Berkeley Lab researchers create world’s best telescope to map distant galaxies

Berkeley Lab researchers create world’s best telescope to map distant galaxies

This summer, Lawrence Berkeley National Laboratory researchers will complete the development of the world’s best telescope for mapping distant galaxies.

The telescope has been dubbed the Dark Energy Spectroscopic Instrument, or DESI. Development of the telescope is mostly complete, according to project scientist David Schlegel, who was one of the founders of the DESI project. DESI’s last attachments will be added this summer — at which point research can be conducted.

“This first test was very successful so it is an important milestone,” said Gaston Gutierrez, lead scientist for the mechanical structure of DESI, in an email. “There are no science results yet since DESI will not start taking science quality data until the end of this year, after 5,000 robotic actuated fibers and 10 spectrographs are completely installed and tested.”

The DESI project was proposed in 2009, but actual construction of the telescope did not begin until 2013. Development required six of the largest telescope lenses in the world, each of which took four years to make, Schlegel said.

As its name implies, the main function of the DESI is to learn more about dark energy, Gutierrez said in the email. He added that dark energy makes up a majority of the universe and yet, scientists know even less about it than they do about dark matter.

“We don’t understand 70 percent of what the universe is made of,” Gutierrez said.

According to Gutierrez, dark energy is responsible for the acceleration of the continuous expansion of the 13.8 billion-year-old universe. During the first half of its lifetime, the universe’s expansion was slowing down, but expansion later accelerated because of dark energy.

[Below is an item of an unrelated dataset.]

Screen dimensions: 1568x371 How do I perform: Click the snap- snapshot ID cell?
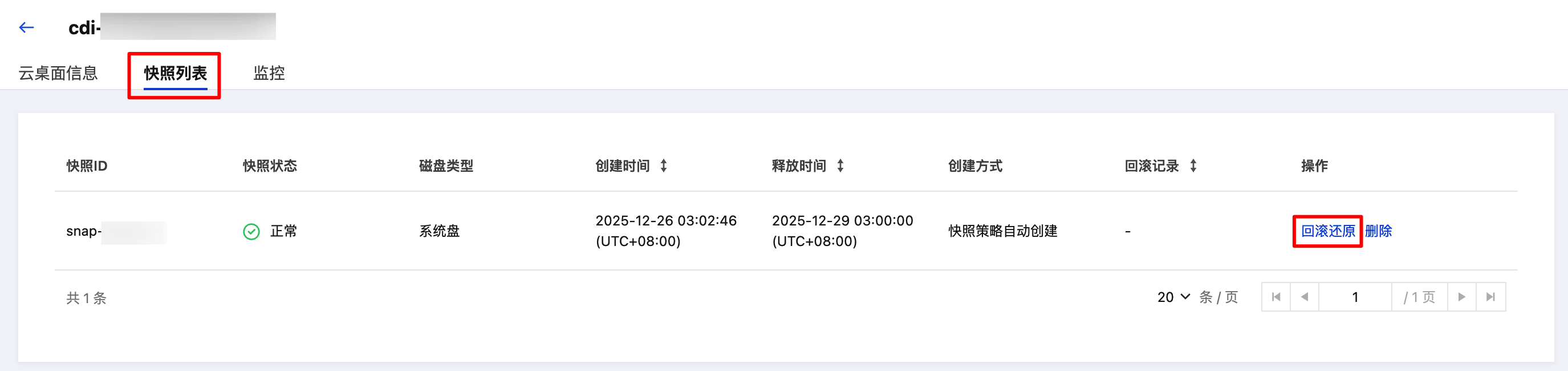(84, 232)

Dark matter will also be more easily studied using DESI. Schlegel described dark matter as made up of particles that scientists are unfamiliar with, despite there being five times more dark matter than baryonic matter — the matter made of protons, neutrons and electrons. Schlegel added that researchers can learn about dark matter using DESI by better examining the effects of its gravitational pulls.

DESI is 10 times better than any existing telescope for mapping galaxies, according to Schlegel. He added that it can observe an area 40 times larger than that of the full moon — the Hubble telescope could only see a tiny fraction of that — in addition to mapping galaxies much faster than previous telescopes.

Prior to DESI’s development, a telescope in New Mexico had been used since 1998 to make maps of galaxies, according to Schlegel. He added that more work can be done in the first year of using DESI than the New Mexico telescope did in the last 20 years.

“You could take the 20 biggest telescopes in the world, and together, they wouldn’t be as fast as this one,” Schlegel said. “They are great at doing other things, but in the task of making large-scale maps, they’re not as good as this one.”